= WORK ORDER =
At the line containing "Task: Click the Recently", start repeating the entries exactly, and continue through the last line.
BEGIN
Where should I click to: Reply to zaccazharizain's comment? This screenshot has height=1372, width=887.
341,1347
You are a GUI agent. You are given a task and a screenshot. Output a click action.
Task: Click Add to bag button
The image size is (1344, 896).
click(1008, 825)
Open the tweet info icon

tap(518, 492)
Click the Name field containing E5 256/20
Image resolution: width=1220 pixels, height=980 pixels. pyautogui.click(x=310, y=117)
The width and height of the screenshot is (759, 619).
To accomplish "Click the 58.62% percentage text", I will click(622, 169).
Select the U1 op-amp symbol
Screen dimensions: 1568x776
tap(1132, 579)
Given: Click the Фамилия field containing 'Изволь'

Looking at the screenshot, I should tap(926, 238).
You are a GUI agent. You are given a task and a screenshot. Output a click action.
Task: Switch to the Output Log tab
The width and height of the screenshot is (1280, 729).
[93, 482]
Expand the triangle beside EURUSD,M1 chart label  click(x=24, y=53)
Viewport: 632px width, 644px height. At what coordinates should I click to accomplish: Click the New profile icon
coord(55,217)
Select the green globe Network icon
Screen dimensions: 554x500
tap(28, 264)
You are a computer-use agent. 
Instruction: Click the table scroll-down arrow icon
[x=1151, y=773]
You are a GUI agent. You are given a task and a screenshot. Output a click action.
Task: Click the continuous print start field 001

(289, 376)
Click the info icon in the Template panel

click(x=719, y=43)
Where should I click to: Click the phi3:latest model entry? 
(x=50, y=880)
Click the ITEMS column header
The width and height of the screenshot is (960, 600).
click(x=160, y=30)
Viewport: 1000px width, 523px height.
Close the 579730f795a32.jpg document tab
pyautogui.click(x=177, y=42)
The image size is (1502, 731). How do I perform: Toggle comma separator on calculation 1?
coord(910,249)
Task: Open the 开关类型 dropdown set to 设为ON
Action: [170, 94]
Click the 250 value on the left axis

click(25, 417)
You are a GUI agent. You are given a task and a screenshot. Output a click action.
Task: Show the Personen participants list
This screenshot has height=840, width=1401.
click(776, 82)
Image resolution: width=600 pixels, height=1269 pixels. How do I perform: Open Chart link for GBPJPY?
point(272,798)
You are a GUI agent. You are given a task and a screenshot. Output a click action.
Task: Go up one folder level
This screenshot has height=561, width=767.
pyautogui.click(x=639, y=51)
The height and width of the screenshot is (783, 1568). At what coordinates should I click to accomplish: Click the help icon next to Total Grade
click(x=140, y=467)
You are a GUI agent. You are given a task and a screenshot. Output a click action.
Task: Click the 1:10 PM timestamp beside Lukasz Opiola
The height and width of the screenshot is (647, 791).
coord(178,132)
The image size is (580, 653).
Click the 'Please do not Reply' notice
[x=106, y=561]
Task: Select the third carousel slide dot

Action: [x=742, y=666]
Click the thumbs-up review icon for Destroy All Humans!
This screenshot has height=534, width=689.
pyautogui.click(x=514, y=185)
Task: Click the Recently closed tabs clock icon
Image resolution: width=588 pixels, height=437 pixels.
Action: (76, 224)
END
= THE ANSWER =
Task: Click the Recently closed tabs clock icon
Image resolution: width=588 pixels, height=437 pixels.
Action: (76, 224)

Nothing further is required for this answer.